We recently developed an application for a customer to detect electricity outages using smart meter data. So, with that inspiration, we extended it to detect natural gas leaks using smart meter data in residential areas in real-time.

The aim of the project was to compare real-time data with historical averages and check if there is a drastic increase in gas consumption by comparing against the historical data. For example, take a house on a street, its historical average usage is 40 units per day for over a year or six months, whatever the measuring period is set to be. Which means, if we see an increase in the average usage by twice or thrice (which comes to around 80 or 120 units), then there may be a leak. Initially, we may see this increase for a day or two, but if this pattern continues over a period of a week or two weeks and the value does not return to the historical normal value, then we can flag it as a gas leak.

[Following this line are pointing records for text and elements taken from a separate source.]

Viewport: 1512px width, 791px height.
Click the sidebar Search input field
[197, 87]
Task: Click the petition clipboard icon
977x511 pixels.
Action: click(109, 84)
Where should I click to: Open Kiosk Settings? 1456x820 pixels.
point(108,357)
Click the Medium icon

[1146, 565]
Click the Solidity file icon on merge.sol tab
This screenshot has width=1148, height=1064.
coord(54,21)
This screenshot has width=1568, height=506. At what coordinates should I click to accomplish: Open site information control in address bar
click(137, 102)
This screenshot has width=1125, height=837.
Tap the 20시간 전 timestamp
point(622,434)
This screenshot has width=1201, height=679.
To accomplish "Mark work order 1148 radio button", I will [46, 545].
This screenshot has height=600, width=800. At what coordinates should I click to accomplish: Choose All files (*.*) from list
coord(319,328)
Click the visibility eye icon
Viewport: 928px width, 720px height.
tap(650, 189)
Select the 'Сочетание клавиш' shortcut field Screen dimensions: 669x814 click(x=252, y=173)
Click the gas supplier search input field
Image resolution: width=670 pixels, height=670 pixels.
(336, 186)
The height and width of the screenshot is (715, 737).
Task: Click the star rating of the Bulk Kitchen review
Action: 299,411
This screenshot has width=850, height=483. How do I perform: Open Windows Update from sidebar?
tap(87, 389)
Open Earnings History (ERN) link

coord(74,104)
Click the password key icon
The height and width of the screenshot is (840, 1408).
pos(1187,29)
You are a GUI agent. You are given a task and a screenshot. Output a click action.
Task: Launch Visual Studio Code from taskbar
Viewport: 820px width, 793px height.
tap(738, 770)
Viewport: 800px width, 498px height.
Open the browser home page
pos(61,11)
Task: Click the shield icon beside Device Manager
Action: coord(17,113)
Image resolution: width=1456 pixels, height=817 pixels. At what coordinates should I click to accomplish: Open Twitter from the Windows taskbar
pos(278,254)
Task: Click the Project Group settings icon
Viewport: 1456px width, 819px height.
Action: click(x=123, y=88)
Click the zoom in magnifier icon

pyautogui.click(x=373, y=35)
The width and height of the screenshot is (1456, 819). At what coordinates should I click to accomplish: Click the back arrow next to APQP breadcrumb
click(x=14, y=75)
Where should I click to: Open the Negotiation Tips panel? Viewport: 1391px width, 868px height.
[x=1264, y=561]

Let’s take a look at the implementation details. We are simulating a real-world scenario by continuously generating customer usage data and publishing it to a kafka message queue topic. The detection application is streaming this data in continuously. After doing the necessary enrichments and transformations on data, OLAP computation is performed on the data by sending the data stream to a streaming OLAP service, developed by my company Data Torrent, called OAS. OLAP in simple terms is the computation of aggregates of different features in the data for different key combinations in the data for various time intervals with different granularities such as minute, hour, day. Then, further analysis is performed on these aggregates to detect outages by applying some rules. The output is then visualized in UI dashboards in the DataTorrent RTS platform. In the sections below, we will look into the details for these steps.

Reading From Kafka:

As mentioned earlier, the input to the detection application is customer usage data in real-time. In the simulation, two usage readings are being generated per second for every customer. The application is reading this data from a kafka topic in a streaming fashion using the “KafkaSinglePortInputOperator” from the Malhar library. The operator supports scaling according to partitions for the kafka topic and fault tolerant, idempotent, reading from kafka.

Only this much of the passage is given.